I did not upgrade to iOS5 on my ipad or phone and I the app store on the ipad is telling me I have 125 updates, yikes.

Can anyone help?? I have done a hard reset twice by holding down the two buttons and shutting the ipad off when the slider shows.  

I don't know what else to do.  I have not hooked it up to my MBP as I am afraid it will try and update and crash in the middle.  Should I plug it in to the computer and see what happens?  Or is there something I should do from the ipad first?  It's an ipad 1 and I have not had any trouble with it.

Thanks 

Paula


----------



## mlewis78 (Apr 19, 2009)

I had the operating system update done at an apple store, since mine crashed while doing it myself.  I'd recommend doing that and while in the store see if it works properly after that.

Someone else here may have a do-it-yourself solution.  

I called Apple support first, but they weren't much help, so I went to the store and it was simple and quick (once I got an appointment there -- busy Sunday afternoon at their upper west side store in nyc).


----------



## mlewis78 (Apr 19, 2009)

I'd also recommend Tekserve store if you are near one, but I haven't been there myself.  A few of my friends go there, particularly for any apple device that is not new or under warranty.


----------



## mooshie78 (Jul 15, 2010)

I'd try hooking up to your computer and doing the IOS5 update yourself first.  If that doesn't solve it, then make a genius bar appointment at the local Apple store, assuming you have one near.

You could just do that first if you don't want to bother trying to update yourself first.  

In any case, if if it's just a software problem, then updating to IOS5 should fix it as it totally wipes the iPad and then restores all your apps and files back to the device from the back up on your computer (that it makes during the install process--make sure you tell it to back up).


----------



## corkyb (Apr 25, 2009)

mlewis78 said:


> I'd also recommend Tekserve store if you are near one, but I haven't been there myself. A few of my friends go there, particularly for any apple device that is not new or under warranty.

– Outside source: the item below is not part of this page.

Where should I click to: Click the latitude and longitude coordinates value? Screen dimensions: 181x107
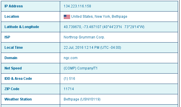coord(104,27)
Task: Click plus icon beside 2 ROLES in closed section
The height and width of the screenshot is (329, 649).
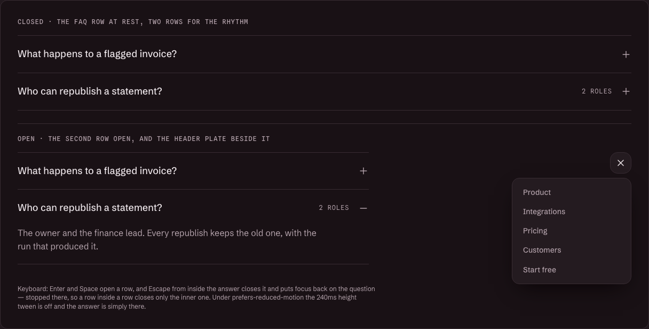Action: pos(626,91)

Never heard of them. what are they?


----------



## corkyb (Apr 25, 2009)

Thanks Marty and Mooshie.  I updated all my apps and synced the ipad.  It made it marginally better but it still is crashing.  Big problem though is during all this, I tried to change the settings on my work email Exchange account as we have new email addresses at work.  I erased the account setting on the ipad, but before I could put in the new one, it crashed and now when I got to mail, contacts, calendars in settings, it freezes right there and won't let me open it up.  

I hate to do the update with the work email like that, but I guess I will try and then go to Apple if it doesn't work.  I am sick over this.  Any other suggestions about how to change the email settings on the ipad for my Exchange account if it won't let me in through settings, email, calendar, etc?


----------



## corkyb (Apr 25, 2009)

Will the Apple store charge me to install iOS5?  Will they charge me to fix the crashing problem?  I don't have Applecare, but I do have Square Trade.  I doubt that is helpful for anything in this situation though.


----------



## mooshie78 (Jul 15, 2010)

I'm not sure on that.

If you've had it less than a year, they should fix it for free.  If it's been longer than that, it may just depend on the rep.  

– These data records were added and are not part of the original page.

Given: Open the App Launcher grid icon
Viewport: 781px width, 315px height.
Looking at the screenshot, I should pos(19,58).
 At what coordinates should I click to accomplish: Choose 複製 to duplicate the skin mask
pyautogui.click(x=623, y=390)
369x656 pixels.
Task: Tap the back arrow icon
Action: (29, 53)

I've never used the support, but from what I've heard Apple is good about fixing things for free as they want people to have working devices and be spending money in the App store.

Only downside is that your content is backed up to your computer, so when they install iOS 5 I think your iPad will be wiped to only the default ads, so you'll still have to hook up to your computer and restore the content--or just manually redownload all the apps through the app store and then drag and drop any music, photos etc. you want on their.

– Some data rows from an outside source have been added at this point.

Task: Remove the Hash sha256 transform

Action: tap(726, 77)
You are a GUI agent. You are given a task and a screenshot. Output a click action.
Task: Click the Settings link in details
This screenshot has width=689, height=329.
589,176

So it's better to just update the OS yourself if you can figure out how to do it and get it to work IMO.


----------



## mlewis78 (Apr 19, 2009)

Apple store will upgrade the op system for free, at least if you are within a year from buying your ipad. Mine was two weeks old when I took mine in.

Tekserve is an authorized Apple store/repair place. One of my friends said that the Apple store doesn't like to deal with any old Apple devices but that Tekserve will and gives great service. I think there is one on West 23rd in NYC. I thought this was not the only one, but I just looked on their website and it looks like it is the only one.

http://www.tekserve.com/


----------



## corkyb (Apr 25, 2009)

Marty, they are only in NYC and I am three hours north of Manhattan.  Thanks though.  My ipad is also old--it is the original and I got it the day it came out in the stores I think.


----------



## luvmy4brats (Nov 9, 2008)

SquareTrade will cover it. It's not just for breaks and damage...


----------



## Betsy the Quilter (Oct 27, 2008)

corkyb said:


> Will the Apple store charge me to install iOS5? Will they charge me to fix the crashing problem? I don't have Applecare, but I do have Square Trade. I doubt that is helpful for anything in this situation though.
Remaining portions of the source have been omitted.